§ **Exercise**
Once the line with "August 2015 (43, 1671)" is found in the data, output it and each following line exactly, up to and including the line with "September 2018 (49, 1295)", and nothing before or after.

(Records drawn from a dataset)
------

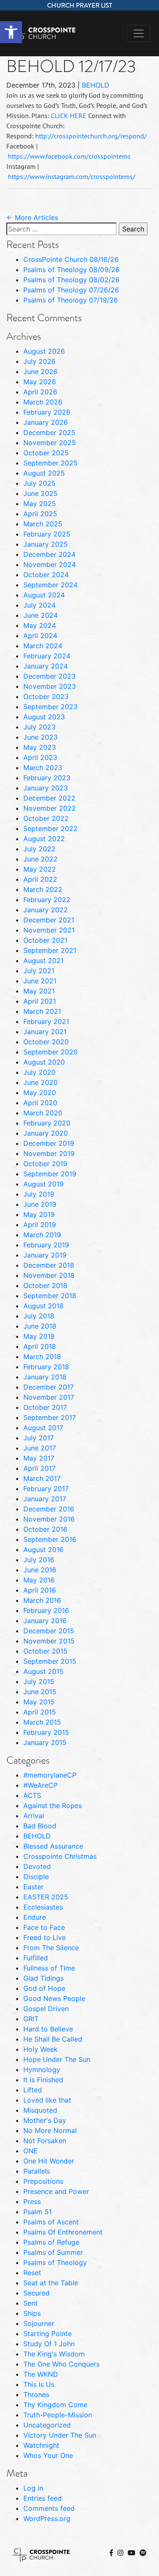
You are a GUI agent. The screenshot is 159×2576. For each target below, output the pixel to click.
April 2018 (39, 1346)
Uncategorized (47, 2425)
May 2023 (39, 747)
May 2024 (39, 625)
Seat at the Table (50, 2283)
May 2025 (39, 503)
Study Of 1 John (49, 2343)
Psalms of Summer (53, 2252)
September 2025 (50, 463)
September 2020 (50, 1052)
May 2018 (39, 1336)
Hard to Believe (48, 2029)
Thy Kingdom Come (55, 2404)
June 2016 (39, 1570)
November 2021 (49, 930)
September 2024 (50, 585)
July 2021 (38, 970)
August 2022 (44, 838)
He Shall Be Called (52, 2039)
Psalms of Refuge (51, 2242)
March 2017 (42, 1478)
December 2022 (49, 798)
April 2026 (40, 392)
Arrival (33, 1815)
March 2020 (42, 1113)
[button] (11, 32)
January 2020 (45, 1133)
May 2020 (39, 1092)
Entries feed (42, 2498)
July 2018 (38, 1316)
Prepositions (43, 2181)
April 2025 (40, 513)
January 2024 (45, 666)
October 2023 (46, 696)
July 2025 (39, 483)
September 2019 (49, 1174)
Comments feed (49, 2508)
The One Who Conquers (61, 2364)
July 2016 (38, 1559)
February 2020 (46, 1123)
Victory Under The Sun (59, 2435)
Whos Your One (48, 2455)
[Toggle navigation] (139, 33)
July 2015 (38, 1681)
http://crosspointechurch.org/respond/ (91, 136)
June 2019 (39, 1204)
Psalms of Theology (55, 2262)
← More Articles (32, 217)
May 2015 (39, 1702)
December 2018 (48, 1265)
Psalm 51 (37, 2211)
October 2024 (46, 574)
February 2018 (46, 1366)
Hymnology (41, 2069)
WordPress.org (46, 2518)
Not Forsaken (44, 2140)
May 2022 (39, 869)
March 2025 (42, 524)
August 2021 (43, 960)
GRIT (31, 2019)
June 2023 (40, 737)
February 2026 (46, 412)
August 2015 (43, 1671)
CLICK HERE (68, 115)
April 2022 (40, 879)
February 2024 (46, 656)
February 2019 (46, 1245)
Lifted (32, 2090)
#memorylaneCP (49, 1775)
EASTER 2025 (45, 1897)
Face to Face (44, 1927)
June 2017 (39, 1448)
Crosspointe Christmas (60, 1856)
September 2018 (49, 1295)
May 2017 (38, 1458)
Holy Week (40, 2049)
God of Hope (44, 1988)
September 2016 (49, 1539)
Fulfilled (35, 1958)
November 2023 (49, 686)
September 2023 (50, 706)
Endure (34, 1917)
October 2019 (45, 1163)
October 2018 (45, 1285)
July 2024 (39, 605)
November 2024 (49, 564)
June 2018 (39, 1326)
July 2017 (38, 1438)
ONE (30, 2151)
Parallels (36, 2171)
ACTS (32, 1795)
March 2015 (42, 1722)
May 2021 (39, 991)
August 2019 (43, 1184)
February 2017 (46, 1488)
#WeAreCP (40, 1785)
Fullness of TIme (49, 1968)
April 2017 (39, 1468)
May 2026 (39, 381)
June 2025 (40, 493)
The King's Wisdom (54, 2354)
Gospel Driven (46, 2008)
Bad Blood (39, 1826)
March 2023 (42, 767)
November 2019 (49, 1153)
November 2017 (48, 1397)
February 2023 (46, 777)
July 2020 (39, 1072)
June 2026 (40, 371)
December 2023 (49, 676)
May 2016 (39, 1580)
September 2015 (49, 1661)
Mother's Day (44, 2120)
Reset (32, 2272)
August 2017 (43, 1427)
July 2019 (38, 1194)
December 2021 (48, 920)
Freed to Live (44, 1937)
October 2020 (46, 1042)
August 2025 (44, 473)
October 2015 (45, 1651)
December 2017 (48, 1387)
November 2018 (49, 1275)
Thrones (36, 2394)
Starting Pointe (47, 2333)
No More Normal (50, 2130)
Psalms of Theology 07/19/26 (70, 300)
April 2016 (39, 1590)
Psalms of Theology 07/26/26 (71, 290)
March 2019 (42, 1234)
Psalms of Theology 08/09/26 (71, 269)
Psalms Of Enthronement (63, 2232)
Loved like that (47, 2100)
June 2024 (40, 615)
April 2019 (39, 1224)
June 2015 (39, 1691)
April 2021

------

§ **Answer space**
August 2015 (43, 1671)
CLICK HERE (68, 115)
April 2022 (40, 879)
February 2024 (46, 656)
February 2019 (46, 1245)
Lifted (32, 2090)
#memorylaneCP (49, 1775)
EASTER 2025 (45, 1897)
Face to Face (44, 1927)
June 2017 (39, 1448)
Crosspointe Christmas (60, 1856)
September 2018 (49, 1295)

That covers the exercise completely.